Comparative Analysis of Collision Avoidance Decision-Making Across Organizations

The growing density of resident space objects in orbit is resulting in an increase in conjunction events. Consequently, collision avoidance has become an essential component of satellite operations, with many organizations relying on on-call satellite operators to initiate avoidance maneuvers to mitigate collision risks. Given the anticipated rise in conjunction events in the coming decade, it is essential to automate this process to reduce operator workload and enable scalability. This study aims to identify and compare the decision-making processes used by satellite operators across five major organizations – German Aerospace Center (DLR), European Space Agency (ESA), GMV, Korea Aerospace Research Institute (KARI), and HawkEye 360 – to inform the development of automated decision-making systems. Outcomes from the comparative study are used to devise deterministic models and refine a previously developed Long Short-Term Memory (LSTM) model, which are subsequently assessed on their ability to make reliable go/no-go avoidance decisions.

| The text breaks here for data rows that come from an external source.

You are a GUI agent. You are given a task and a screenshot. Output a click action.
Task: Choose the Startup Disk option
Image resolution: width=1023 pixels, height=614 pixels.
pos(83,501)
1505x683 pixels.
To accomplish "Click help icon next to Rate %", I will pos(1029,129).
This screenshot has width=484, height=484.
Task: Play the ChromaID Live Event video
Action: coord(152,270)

A set of Conjunction Data Messages (CDMs) pertaining to 30 high-risk conjunction events was provided to a decision-making analyst from each organization. The analysts were tasked with assigning a go/no-go maneuver decision to each event based on their perceived criticality of the conjunction. Additionally, an accompanying survey was provided to the analysts to gain deeper insights into the decision-making process. For each event, the analysts stated their rationale behind the decision made, specifically highlighting the feature(s) that contributed most to their decisions. Feature importance from the survey is processed to obtain normalized weights for each feature. Feature values are normalized to capture their relative criticalities, using pre-defined thresholds. Additionally, qualitative mentions of other influential factors, such as the presence of unreliable trends in certain features, are used to develop new features to quantify such characteristics. The feature criticalities and weights obtained from each analyst across the 30 events are used to formulate weighed sum models, which output a deterministic go/no-go decision for each event. These are supplemented with conditional statements, to include select 'rules' analysts are found to abide by: for instance, assigning a no-go to a high-risk event, if the time to closest approach is sufficiently large. 5 distinct deterministic models, one for each analyst, are formulated in total and assessed on their ability to match the decisions made by the analysts.

The LSTM model, which was trained using supervised learning with 200 DLR analyst decisions, is adapted to leverage the findings from this work. It is retrained using features highly weighted by analysts in this study, along with new features used in the deterministic models. The performances of the initial and modified LSTM models, and the deterministic models, are compared to evaluate each model's alignment with the analysts’ decisions. Feature importance analysis is applied to the LSTM models to aid transparency by identifying which features contributed most to the models’ predictions.

This study discusses the factors affecting go/no-go decisions made by analysts at different organizations, the development of numerical and AI models to reproduce such decisions, and the practicability of using an automated process to characterize collision risks.